▸ Brief
Report every line in the records below that holds the word "computer".

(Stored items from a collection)
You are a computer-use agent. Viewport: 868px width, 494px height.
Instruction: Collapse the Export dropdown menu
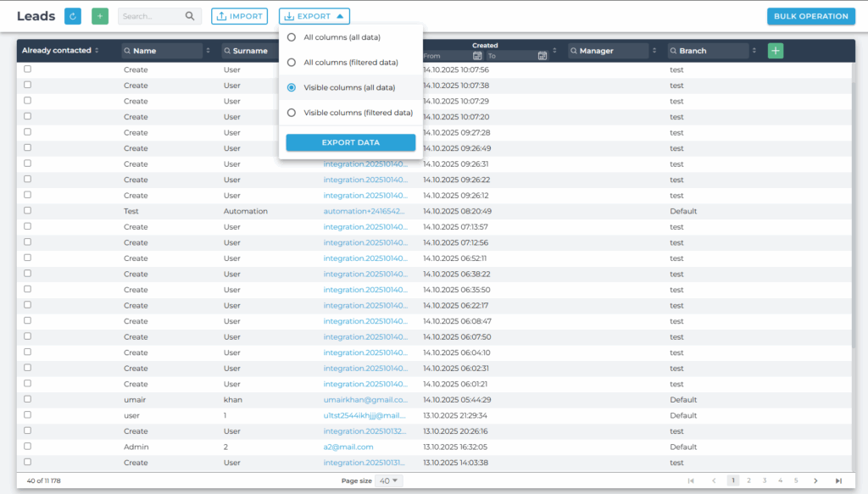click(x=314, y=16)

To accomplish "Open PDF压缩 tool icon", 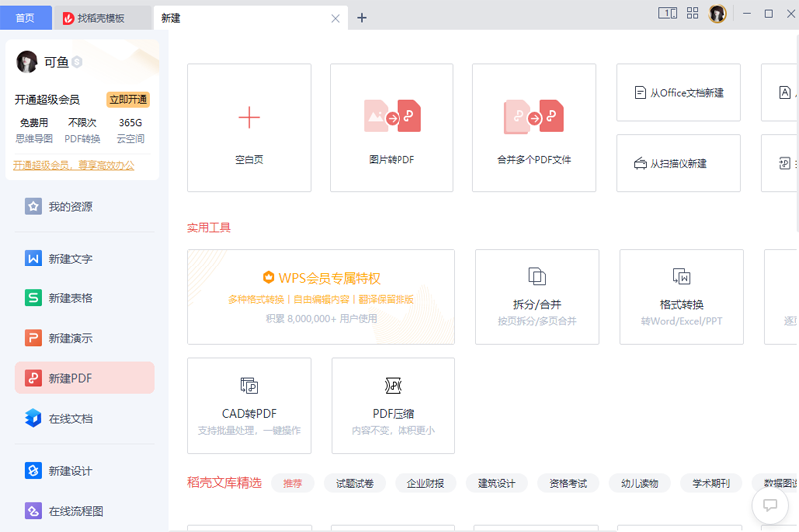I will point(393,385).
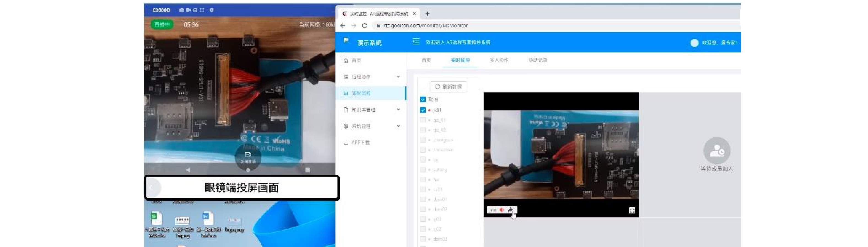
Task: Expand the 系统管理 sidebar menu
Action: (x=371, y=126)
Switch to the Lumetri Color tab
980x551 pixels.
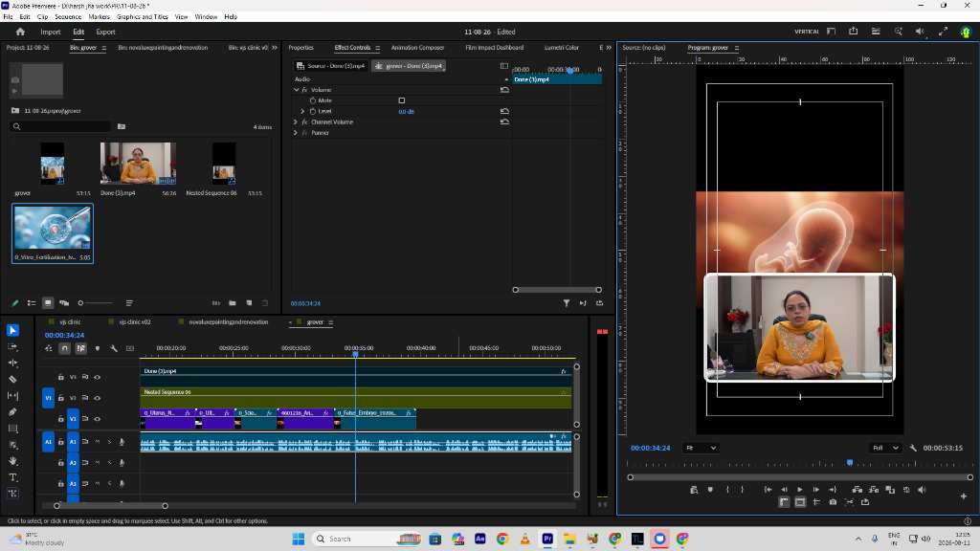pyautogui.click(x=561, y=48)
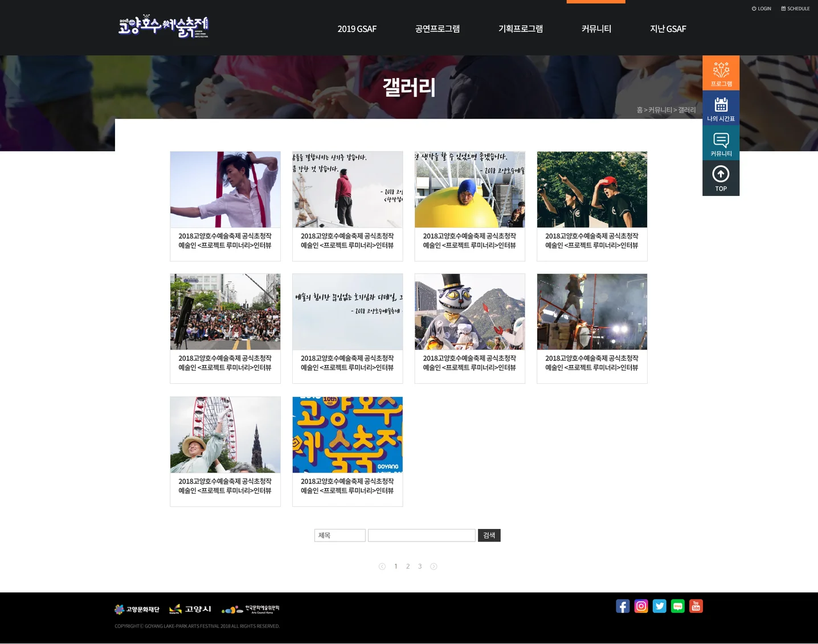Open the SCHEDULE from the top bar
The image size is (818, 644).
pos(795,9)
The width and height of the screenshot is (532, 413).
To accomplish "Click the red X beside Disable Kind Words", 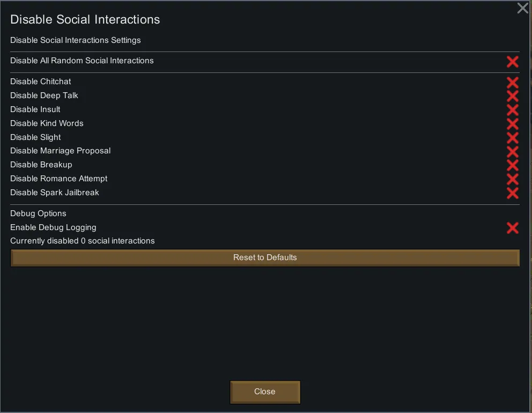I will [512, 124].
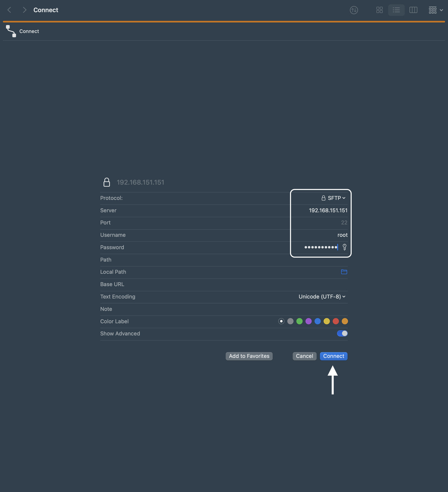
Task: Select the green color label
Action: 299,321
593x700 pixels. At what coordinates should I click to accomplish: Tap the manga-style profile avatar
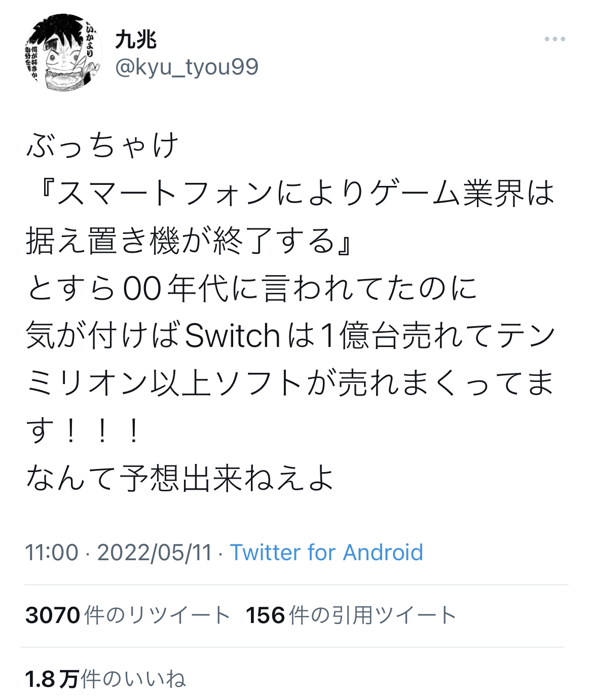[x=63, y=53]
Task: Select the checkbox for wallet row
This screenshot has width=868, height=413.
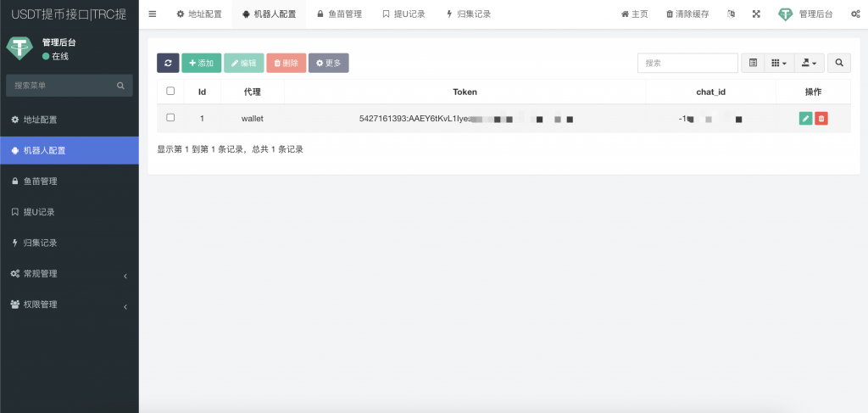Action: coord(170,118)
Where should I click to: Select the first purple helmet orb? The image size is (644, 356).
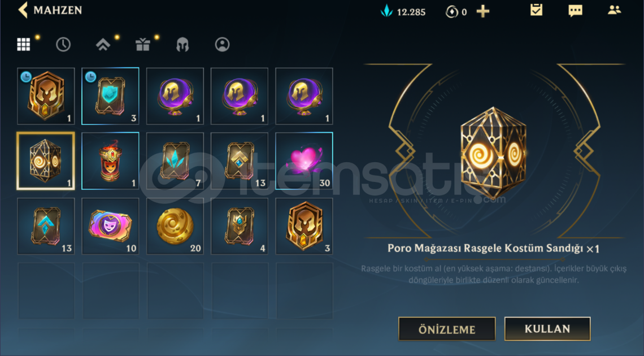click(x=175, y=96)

---

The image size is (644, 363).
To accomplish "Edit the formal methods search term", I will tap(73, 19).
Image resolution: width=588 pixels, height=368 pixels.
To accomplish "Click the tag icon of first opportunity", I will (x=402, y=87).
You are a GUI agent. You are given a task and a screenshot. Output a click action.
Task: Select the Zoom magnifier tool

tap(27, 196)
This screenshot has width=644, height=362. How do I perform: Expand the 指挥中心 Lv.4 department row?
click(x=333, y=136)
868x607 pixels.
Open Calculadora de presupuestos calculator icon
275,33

--

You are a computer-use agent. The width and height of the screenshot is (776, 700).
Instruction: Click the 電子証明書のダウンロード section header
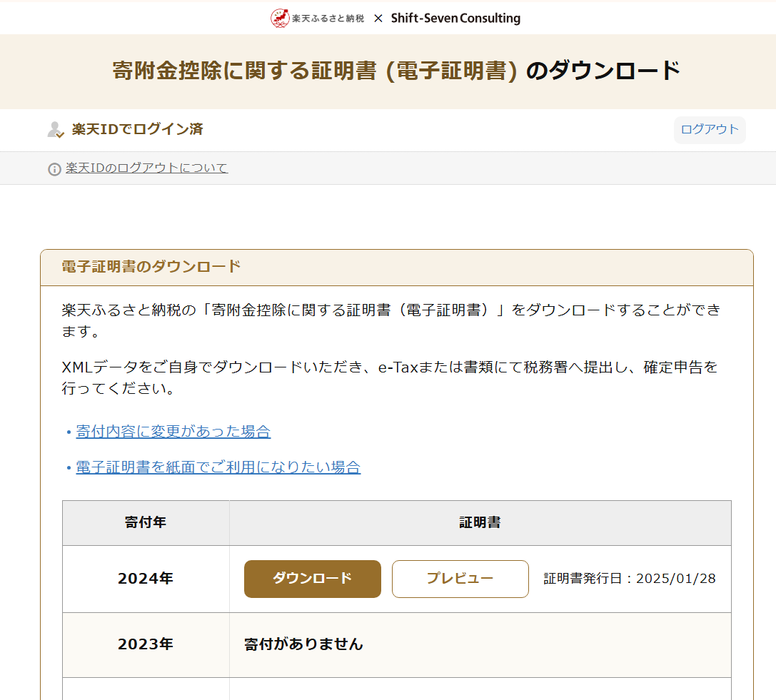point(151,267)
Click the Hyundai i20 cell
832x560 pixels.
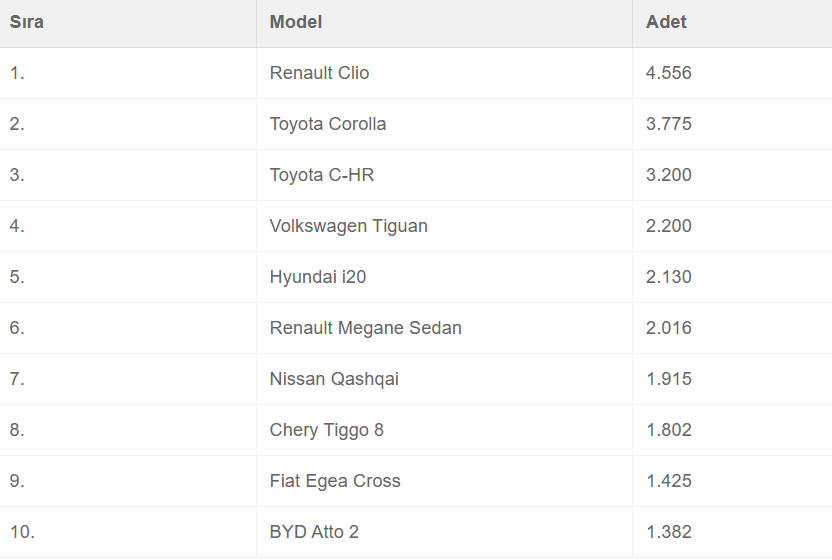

▸ Result of the exercise
You are a computer-use agent. Viewport: 868px width, 494px height.
You are a computer-use agent. The width and height of the screenshot is (776, 700).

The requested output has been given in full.